Episode 5 "Route Talk"
Adnan once issued a challenge to Sarah. He told her to test the state's timeline of the murder by driving from Woodlawn High School to Best Buy in 21 minutes. It can't be done, he said. So Sarah and Dana take up the challenge, and raise him one: They try to recreate the entire route that Jay said he and Adnan took on January 13th, 1999.

Episode 6 "The Case Against Agnan Syed"
The physical evidence against Adnan Syed was scant - a few underwhelming fingerprints. So aside from cell records, what did the prosecutors bring to the jury, to shore up Jay's testimony? Sarah weighs all the other circumstantial evidence they had against Adnan, including curious behavior, a disconcerting note, and an unexplained mid-afternoon phone call.

Episode 7 "The Opposite of the Prosecution"
Adnan told Sarah about a case in Virginia that had striking similarities to his own: one key witness, incriminating cell phone records, young people, drugs - and a defendant who has always maintained his innocence. Sarah called up one of the defense attorneys on that case to see if she could offer any insight into Adnan's case, and got much more than she bargained for.

Episode 8 "The Deal with Jay"
The state's case against Adnan Syed hinged on Jay's credibility; he was their star witness and also, because of his changing statements to police, their chief liability. Naturally, Adnan's lawyer tried hard to make Jay look untrustworthy at trial. So, how did the jurors make sense of Jay? For that matter, how did the cops make sense of Jay? How are we supposed to make sense of Jay?

Episode 9 "To Be Suspected"
New information is coming in about what maybe didn't happen on January 13, 1999. And while Adnan's memory of that day is foggy at best, he does remember what happened next: being questioned, being arrested and, a little more than a year later, being sentenced to life in prison.

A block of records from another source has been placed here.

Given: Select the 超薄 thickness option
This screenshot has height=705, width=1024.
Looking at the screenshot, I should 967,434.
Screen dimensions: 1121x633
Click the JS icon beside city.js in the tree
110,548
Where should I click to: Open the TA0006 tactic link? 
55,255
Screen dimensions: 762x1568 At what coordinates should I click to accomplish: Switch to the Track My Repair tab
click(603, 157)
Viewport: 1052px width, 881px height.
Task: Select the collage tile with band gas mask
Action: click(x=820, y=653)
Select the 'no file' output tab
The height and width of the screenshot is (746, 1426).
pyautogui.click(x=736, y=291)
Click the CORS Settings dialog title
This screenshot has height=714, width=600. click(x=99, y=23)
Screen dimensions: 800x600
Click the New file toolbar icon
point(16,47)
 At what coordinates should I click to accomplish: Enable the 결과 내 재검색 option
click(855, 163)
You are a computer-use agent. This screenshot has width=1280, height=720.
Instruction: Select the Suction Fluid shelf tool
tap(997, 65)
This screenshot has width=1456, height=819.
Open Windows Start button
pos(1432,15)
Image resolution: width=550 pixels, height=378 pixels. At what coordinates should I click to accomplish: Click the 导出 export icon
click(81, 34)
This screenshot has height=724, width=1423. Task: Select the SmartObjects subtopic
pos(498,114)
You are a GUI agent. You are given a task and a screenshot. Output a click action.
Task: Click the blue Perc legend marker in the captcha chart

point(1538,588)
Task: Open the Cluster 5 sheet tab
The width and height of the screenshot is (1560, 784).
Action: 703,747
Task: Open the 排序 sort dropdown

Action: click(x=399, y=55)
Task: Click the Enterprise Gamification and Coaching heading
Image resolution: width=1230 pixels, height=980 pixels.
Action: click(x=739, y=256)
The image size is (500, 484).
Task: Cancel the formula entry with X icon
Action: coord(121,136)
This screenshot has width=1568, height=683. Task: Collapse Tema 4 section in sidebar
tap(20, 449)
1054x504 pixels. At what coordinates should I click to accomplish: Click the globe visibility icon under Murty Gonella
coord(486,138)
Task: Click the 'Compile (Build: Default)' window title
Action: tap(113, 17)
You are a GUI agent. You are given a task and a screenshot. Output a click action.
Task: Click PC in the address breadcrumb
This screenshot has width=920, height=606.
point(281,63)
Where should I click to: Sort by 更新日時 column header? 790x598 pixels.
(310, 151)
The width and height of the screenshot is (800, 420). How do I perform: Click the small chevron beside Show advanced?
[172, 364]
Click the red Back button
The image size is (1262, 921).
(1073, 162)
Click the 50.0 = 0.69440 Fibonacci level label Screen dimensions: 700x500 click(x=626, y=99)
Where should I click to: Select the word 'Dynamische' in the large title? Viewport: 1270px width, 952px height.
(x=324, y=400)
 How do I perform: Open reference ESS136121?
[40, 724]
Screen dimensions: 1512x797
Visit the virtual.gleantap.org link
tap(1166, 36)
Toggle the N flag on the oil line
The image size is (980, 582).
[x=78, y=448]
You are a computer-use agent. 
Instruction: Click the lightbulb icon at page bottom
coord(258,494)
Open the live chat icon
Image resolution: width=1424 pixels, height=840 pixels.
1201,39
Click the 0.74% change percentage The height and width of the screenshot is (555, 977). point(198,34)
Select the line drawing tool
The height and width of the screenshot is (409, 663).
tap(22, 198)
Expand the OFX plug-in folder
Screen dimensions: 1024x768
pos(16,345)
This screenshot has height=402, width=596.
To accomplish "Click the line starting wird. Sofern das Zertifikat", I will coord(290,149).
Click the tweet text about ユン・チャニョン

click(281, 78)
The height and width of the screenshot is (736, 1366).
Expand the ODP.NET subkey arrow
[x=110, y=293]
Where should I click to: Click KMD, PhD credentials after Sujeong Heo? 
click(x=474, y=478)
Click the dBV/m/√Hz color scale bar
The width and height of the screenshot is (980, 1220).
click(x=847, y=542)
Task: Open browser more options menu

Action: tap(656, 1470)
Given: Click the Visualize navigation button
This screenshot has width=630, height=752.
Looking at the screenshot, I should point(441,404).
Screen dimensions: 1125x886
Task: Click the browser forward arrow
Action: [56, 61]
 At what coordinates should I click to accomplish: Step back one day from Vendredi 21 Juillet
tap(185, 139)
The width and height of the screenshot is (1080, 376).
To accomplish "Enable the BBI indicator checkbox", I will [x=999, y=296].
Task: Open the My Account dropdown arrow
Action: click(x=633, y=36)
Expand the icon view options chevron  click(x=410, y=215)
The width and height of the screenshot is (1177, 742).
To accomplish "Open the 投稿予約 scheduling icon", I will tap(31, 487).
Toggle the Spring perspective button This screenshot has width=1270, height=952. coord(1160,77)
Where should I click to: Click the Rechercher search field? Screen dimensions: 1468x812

Episode 10 "The Best Defense is a Good Defense"
Adnan's trial lawyer was M. Cristina Gutierrez, a renowned defense attorney in Maryland – tough and savvy and smart. Other lawyers said she was exactly the kind of person you'd want defending you on a first-degree murder charge. But Adnan was convicted, and a year later, Gutierrez was disbarred. What happened?

Episode 11 "Rumors"
Almost everyone describes the 17-year-old Adnan the same way: good kid, helpful at the mosque, respectful to his elders. But a couple of months ago, Sarah started getting phone calls from people who knew Adnan back then, and told her stories of a different kind of boy.